High-Level Position in MOSAIC¶

Actors sit at the boundary between the GUI evaluation loop and agent decision logic. The diagram below shows the four components involved:

        graph LR
    SC["SessionController"] --> AS["ActorService"]
    AS --> A["Active Actor"]
    PM["PolicyMappingService"] --> AS
    A -.-> W["Worker Subprocess"]

    style SC fill:#d6eaf8,stroke:#2874a6
    style AS fill:#d6eaf8,stroke:#2874a6
    style PM fill:#d6eaf8,stroke:#2874a6
    style A fill:#eafaf1,stroke:#1e8449
    style W fill:#fef9e7,stroke:#d4ac0d

The dashed arrow from Actor to Worker Subprocess means the actor is a placeholder: the worker subprocess manages its own loop, and the actor in the GUI simply reports which backend is active.

ActorService Internals¶

ActorService maintains three internal maps:

Map	Purpose
`_actors`	Maps `actor_id` to `Actor` instance
`_descriptors`	Maps `actor_id` to `ActorDescriptor` (display name, policy label, backend label for the UI widget)
`_active_actor_id`	The one actor that receives `select_action` calls

        graph TD
    REG["register_actor()"] --> DB[("_actors + _descriptors")]
    ACT["set_active_actor(id)"] --> DB
    DB --> SEL["select_action(snapshot)"]
    DB --> STEP["notify_step(snapshot)"]
    DB --> END["notify_episode_end(summary)"]
    SEED["seed(n)"] --> DB

    style DB fill:#eaf4fb,stroke:#2874a6

Key design decisions:

Only one actor is active at a time.
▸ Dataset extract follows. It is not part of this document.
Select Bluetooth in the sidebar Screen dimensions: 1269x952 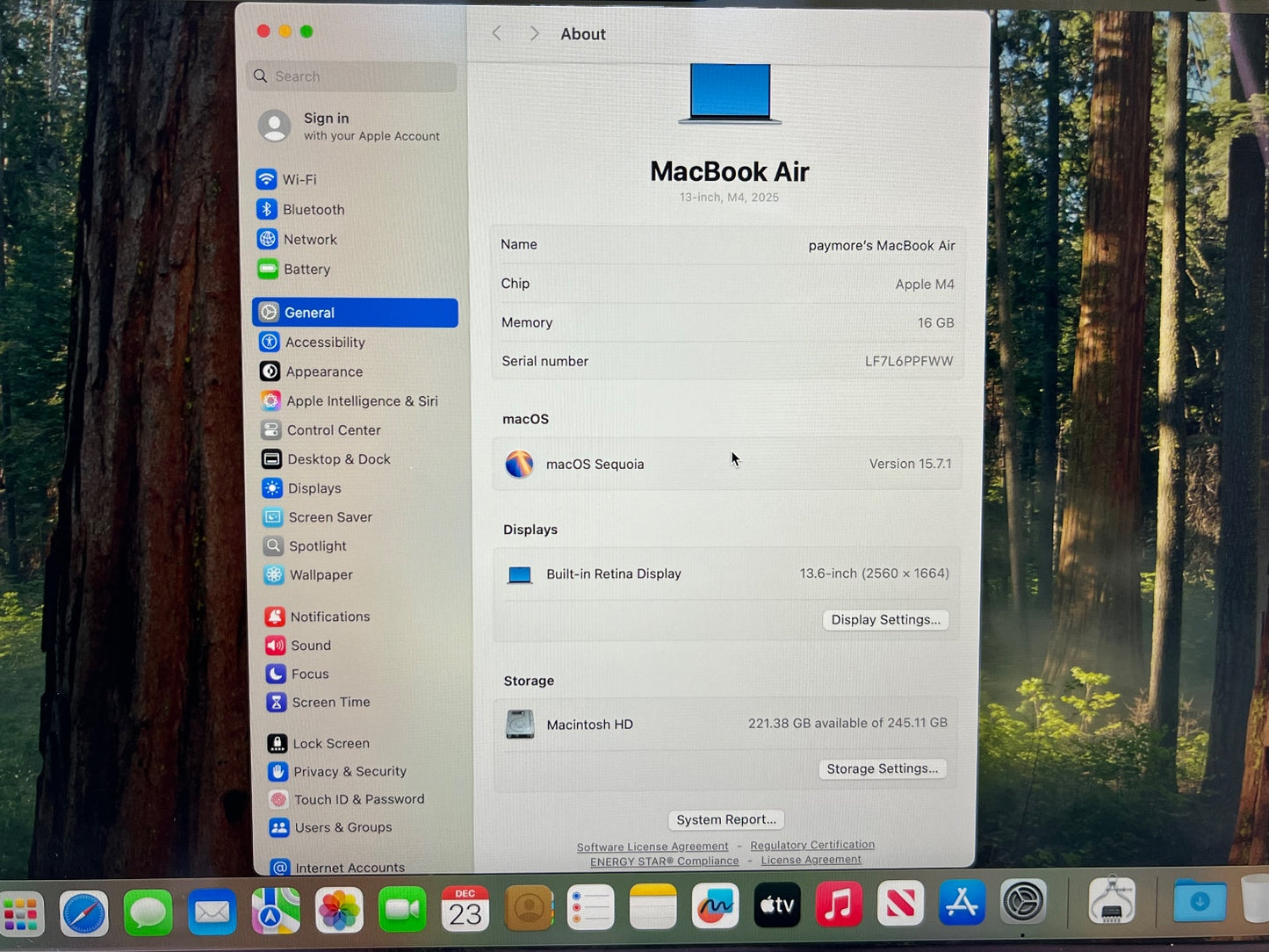click(x=313, y=210)
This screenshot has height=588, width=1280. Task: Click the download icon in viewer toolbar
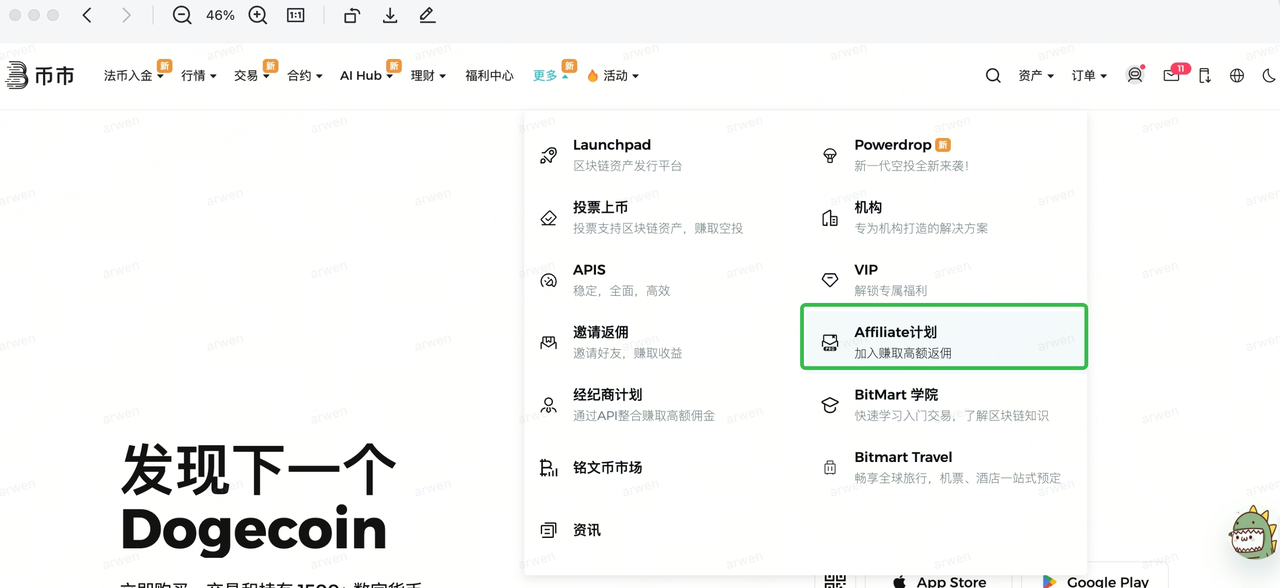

Multiple actors can be registered (one per training backend), but only the active one receives select_action calls. Switching actors does not restart the session.
Seeding is broadcast to all actors. ActorService.seed(n) iterates over every registered actor and calls their optional seed method. This ensures all actors have deterministic state when a new episode begins.
Descriptors are UI-only. ActorDescriptor carries display metadata for the Active Actor widget and has no effect on action selection.

Policy Mapping Integration¶

In multi-agent environments, PolicyMappingService maps each agent_id to an actor_id. Before calling select_action, SessionController uses this mapping to activate the correct actor for the current agent:

        sequenceDiagram
    participant Env as Environment
    participant SC as SessionController
    participant PM as PolicyMappingService
    participant AS as ActorService
    participant A as Active Actor

    Env->>SC: obs, reward, done, agent_id
    SC->>PM: get_actor_id(agent_id)
    PM-->>SC: actor_id
    SC->>AS: set_active_actor(actor_id)
    SC->>AS: select_action(StepSnapshot)
    AS->>A: select_action(snapshot)
    A-->>AS: action
    AS-->>SC: action
    SC->>Env: env.step(action)

Placeholder Actors vs Real Actors¶

MOSAIC has two categories of actor:

Actor	Category	How action is produced
`HumanKeyboardActor`	Real actor	Reads the pending key press set by `HumanInputController` and returns it as an `int`
`CleanRLWorkerActor`	Placeholder	Always returns `None`; the CleanRL subprocess manages its own `env.step`
`XuanCeWorkerActor`	Placeholder	Always returns `None`; the XuanCe subprocess manages its own training loop
`RayRLlibWorkerActor`	Placeholder	Always returns `None`; the Ray cluster manages its own distributed loop

When a placeholder actor is active, the GUI evaluation loop receives None from select_action and treats it as a no-op. The visual widget still shows which backend is running, but the GUI does not drive the environment steps.